─── EXTRACTED TEXT ───

Famously, the Housemartins referred to themselves as the fourth best band in Hull and referenced this on their 1986 album "London 0 Hull 4". But who were the other three?


Clearly, Everything But The Girl were going to make the list, having been formed by two existing Cherry Red artists, Ben Watt and Tracey Thorn when they met at the university there. They were joined by the Gargoyles - perhaps in reference to the fact that they had stolen their original bassist and then drummer Hugh Whittaker from them.


The scene was so vibrant in Hull that The Tube even produced a special about the scene in the city and prominent within this was the video they filmed for the number one band in Hull -The Red Guitars. The single was, of course, the epic "Good Technology", an epic anti-corporate rant complete with scissoring guitar fretwork and crashing, bashing drum rhythms.


You cannot help but think that this was played more than once in the Reid brothers bedroom while they were working on the later genius that was the Jesus And Mary Chain's "Psychocandy".

─── RECORDED INFORMATION ───

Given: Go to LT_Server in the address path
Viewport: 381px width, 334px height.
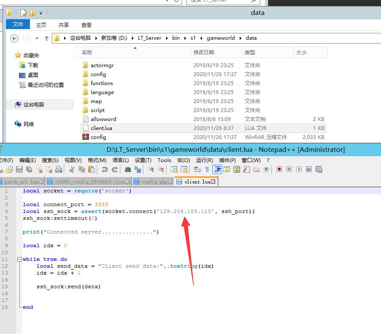Looking at the screenshot, I should 149,38.
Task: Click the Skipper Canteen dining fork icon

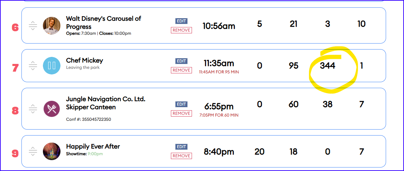Action: point(52,109)
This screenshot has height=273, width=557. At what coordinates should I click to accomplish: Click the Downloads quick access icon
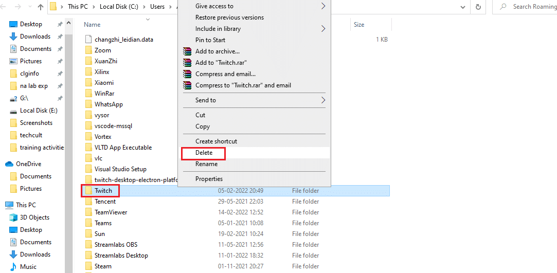pyautogui.click(x=13, y=37)
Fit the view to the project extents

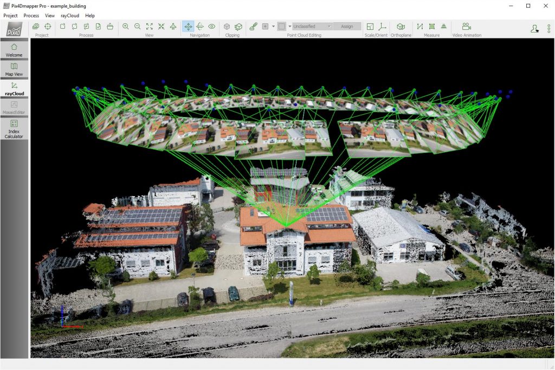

───

Carry on the passage about the bands of Hull from where it stops, in the same voice.

▸ **WRITTEN REPLY**
"Good Technology" actually sold over 60,000 copies, having been issued in 1983 and again in 1984 on the band's Slow Dive Records but never broke into the mainstream chart. John Peel played it to death, The Tube championed it and Johnny Marr invited the band to support The Smiths when they went out to tour their first album.


Perhaps it was the fact that their credentials were so impeccable that leaves this single preserved and unsullied by any "Now '84" compilation. They may take aim at everything from instant coffee to inter-continental ballistic missiles via factory farming and environmental destruction but it has an anger that seems still relevant.


When the lyric spits out "this MTV show, I just have to see", you know very well that, when that moment actually occurs (MTV had not as yet launched in Europe), there would be a steel toe capped DM kicked straight through the screen. The Red Guitars did most certainly NOT want their MTV.


The band released an album "Slow to Fade" which was also really powerful with another couple of great singles "Steeltown" and "Marimba Jive" - straight from the mid-80s political playbook but equally not diminished by time. After that, vocalist, Jerry Kidd left , Virgin signed them (to no greater success) and the magic had gone but a classic "Should've Been".


In 1984, "Good Technology" sounded like a darker future than the rest of the decade was trying to paint and seems no less important now.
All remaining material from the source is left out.